**Directions for this task**
Below are some entries. Copy each line that holds the string "agent".
____
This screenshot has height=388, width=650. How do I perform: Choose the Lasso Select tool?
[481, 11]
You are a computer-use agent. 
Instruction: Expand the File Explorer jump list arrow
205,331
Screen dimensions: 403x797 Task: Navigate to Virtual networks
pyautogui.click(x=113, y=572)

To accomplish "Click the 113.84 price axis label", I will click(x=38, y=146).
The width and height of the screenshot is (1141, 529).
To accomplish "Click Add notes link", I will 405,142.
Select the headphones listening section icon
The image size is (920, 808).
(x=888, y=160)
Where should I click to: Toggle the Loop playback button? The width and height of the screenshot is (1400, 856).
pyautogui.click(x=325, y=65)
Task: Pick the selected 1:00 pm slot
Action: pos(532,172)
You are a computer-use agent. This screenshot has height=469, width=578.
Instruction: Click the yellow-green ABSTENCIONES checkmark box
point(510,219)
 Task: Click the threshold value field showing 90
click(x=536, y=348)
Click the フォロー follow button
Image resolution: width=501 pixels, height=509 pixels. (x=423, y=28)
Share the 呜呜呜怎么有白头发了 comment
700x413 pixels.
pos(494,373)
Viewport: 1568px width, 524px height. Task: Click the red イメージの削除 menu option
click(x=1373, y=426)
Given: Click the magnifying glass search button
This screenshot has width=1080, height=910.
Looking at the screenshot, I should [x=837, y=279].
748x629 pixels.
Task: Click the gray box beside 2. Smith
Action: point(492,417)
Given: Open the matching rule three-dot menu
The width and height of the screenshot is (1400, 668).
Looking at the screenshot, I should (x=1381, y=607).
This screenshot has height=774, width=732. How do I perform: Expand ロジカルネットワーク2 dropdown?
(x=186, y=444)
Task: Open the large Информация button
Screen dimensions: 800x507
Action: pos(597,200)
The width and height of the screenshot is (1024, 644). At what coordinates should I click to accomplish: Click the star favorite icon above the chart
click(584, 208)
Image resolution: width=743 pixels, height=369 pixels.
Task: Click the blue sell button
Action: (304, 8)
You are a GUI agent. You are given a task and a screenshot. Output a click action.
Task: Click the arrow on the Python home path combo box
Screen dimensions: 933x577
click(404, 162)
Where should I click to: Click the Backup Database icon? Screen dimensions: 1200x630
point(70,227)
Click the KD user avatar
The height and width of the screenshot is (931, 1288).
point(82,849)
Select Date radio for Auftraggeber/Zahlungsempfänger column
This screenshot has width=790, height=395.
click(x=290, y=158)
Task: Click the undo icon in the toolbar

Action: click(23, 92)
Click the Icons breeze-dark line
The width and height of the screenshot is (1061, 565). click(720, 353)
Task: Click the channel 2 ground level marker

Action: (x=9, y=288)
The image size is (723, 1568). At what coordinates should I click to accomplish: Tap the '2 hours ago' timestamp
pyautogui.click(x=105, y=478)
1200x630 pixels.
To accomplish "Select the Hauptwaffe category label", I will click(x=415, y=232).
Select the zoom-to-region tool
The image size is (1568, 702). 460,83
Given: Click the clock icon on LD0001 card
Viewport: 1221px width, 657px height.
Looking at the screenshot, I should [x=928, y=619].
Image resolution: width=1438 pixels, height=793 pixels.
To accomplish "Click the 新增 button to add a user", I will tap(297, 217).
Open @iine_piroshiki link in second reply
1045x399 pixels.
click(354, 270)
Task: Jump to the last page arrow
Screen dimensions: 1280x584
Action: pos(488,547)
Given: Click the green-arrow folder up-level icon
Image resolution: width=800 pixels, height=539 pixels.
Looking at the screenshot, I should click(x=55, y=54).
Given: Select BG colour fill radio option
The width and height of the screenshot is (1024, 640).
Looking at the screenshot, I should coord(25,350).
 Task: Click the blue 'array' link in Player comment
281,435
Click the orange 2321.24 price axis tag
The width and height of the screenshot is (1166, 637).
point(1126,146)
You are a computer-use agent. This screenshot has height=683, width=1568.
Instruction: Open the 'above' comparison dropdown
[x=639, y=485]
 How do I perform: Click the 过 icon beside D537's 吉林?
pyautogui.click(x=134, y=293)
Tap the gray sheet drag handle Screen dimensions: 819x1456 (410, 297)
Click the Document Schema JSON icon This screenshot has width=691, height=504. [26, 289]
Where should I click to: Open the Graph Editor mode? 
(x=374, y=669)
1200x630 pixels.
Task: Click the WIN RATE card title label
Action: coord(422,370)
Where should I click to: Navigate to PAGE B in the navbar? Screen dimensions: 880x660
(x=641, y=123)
____
**Exercise solution**
You are a computer-use agent. 
You are a computer-use agent. This screenshot has height=469, width=578.
You are a GUI agent. You are given a task and a screenshot. Output a click action.
You are a computer-use agent. This screenshot has height=683, width=1568.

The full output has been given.